→ **Your objective**
Write out exactly, excluding pictures, the lines from the one containing "The image size" through the end of the data, both included.

---

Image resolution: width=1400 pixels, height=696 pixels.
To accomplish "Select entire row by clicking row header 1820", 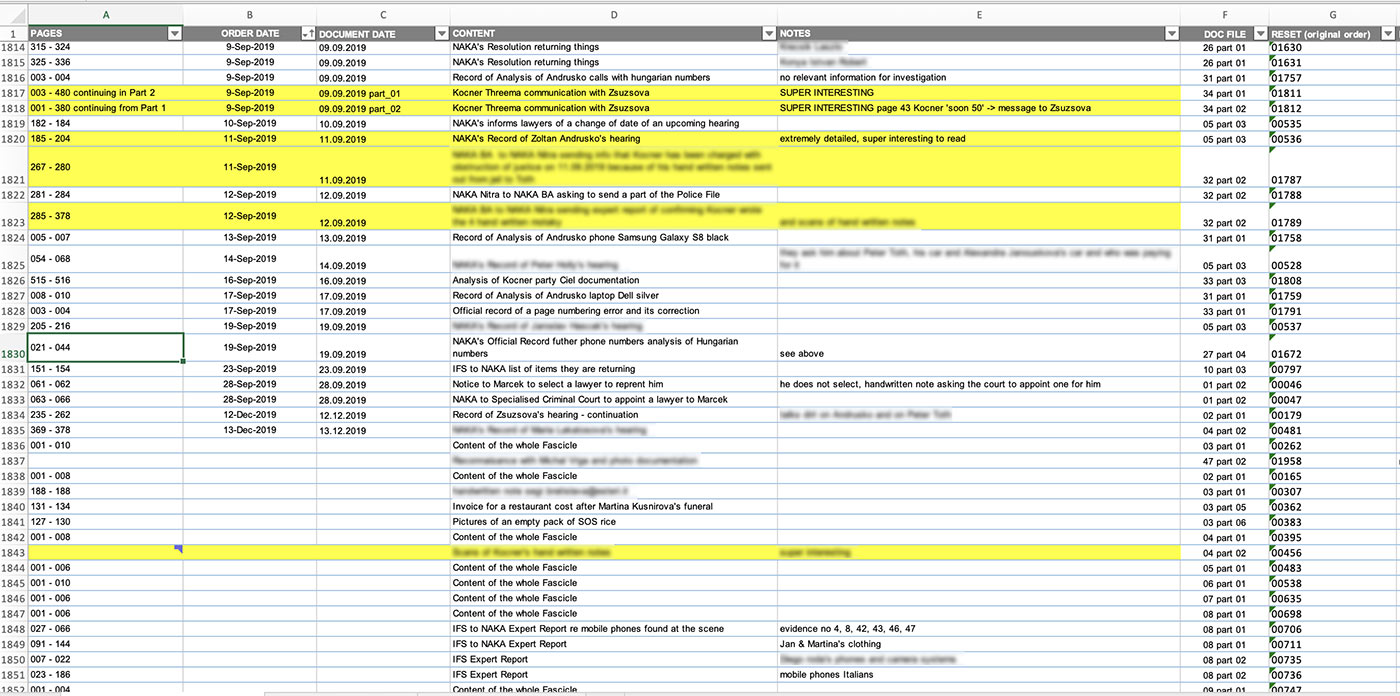I will pyautogui.click(x=13, y=139).
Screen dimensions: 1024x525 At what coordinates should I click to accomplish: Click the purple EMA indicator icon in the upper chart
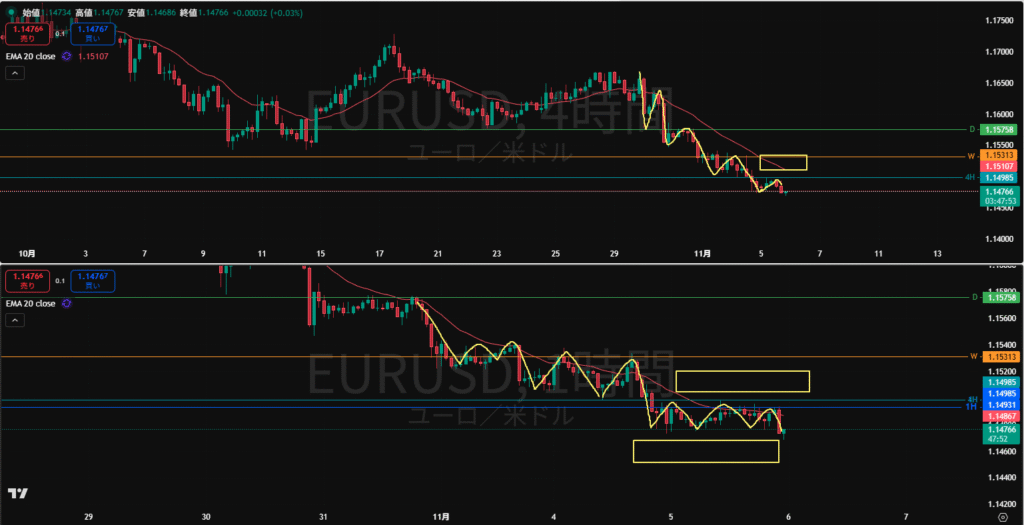click(x=66, y=57)
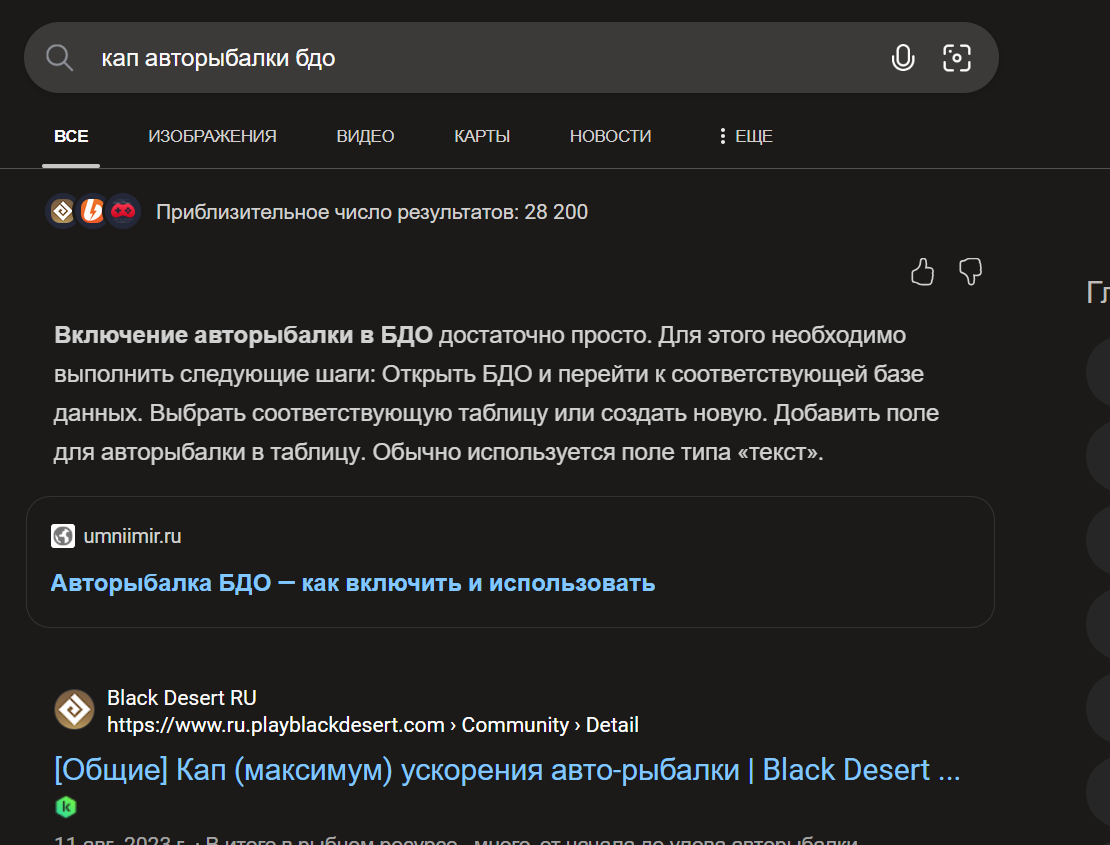Open the КАРТЫ tab

click(x=482, y=136)
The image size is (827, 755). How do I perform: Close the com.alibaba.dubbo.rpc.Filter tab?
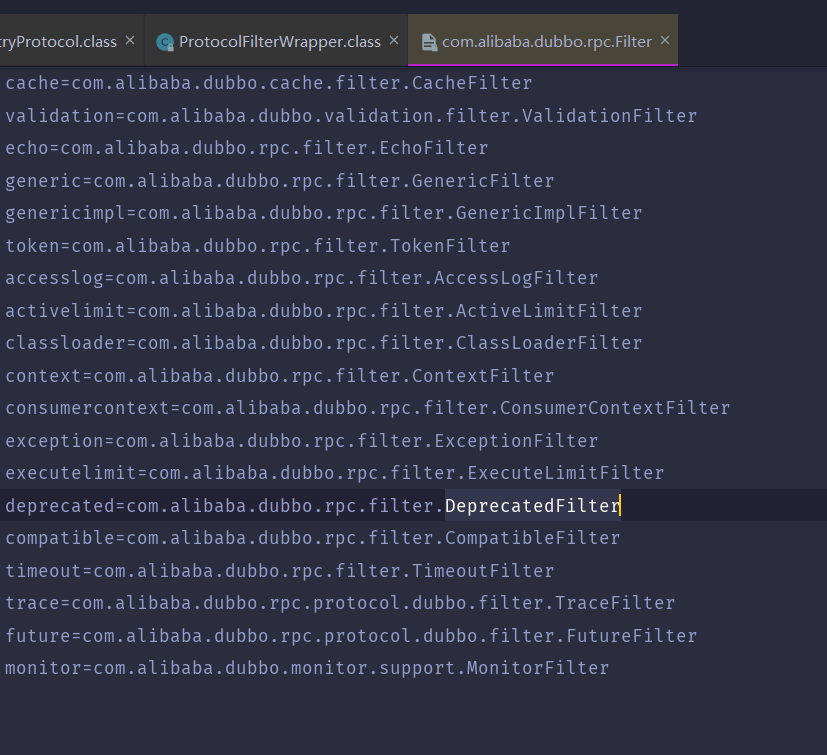click(x=665, y=41)
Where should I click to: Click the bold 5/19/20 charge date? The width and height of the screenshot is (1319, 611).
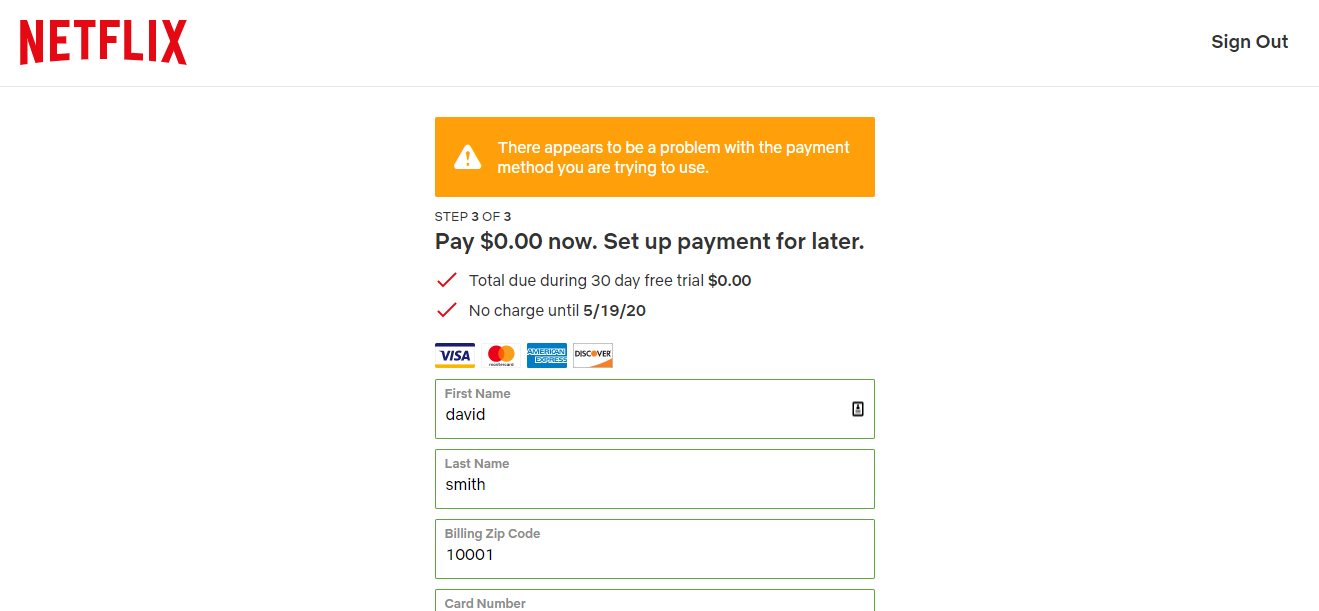614,311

---

→ **Your solution**
The image size is (827, 755). How do I perform: Close the com.alibaba.dubbo.rpc.Filter tab?
click(x=665, y=41)
Where should I click to: Click the bold 5/19/20 charge date? The width and height of the screenshot is (1319, 611).
614,311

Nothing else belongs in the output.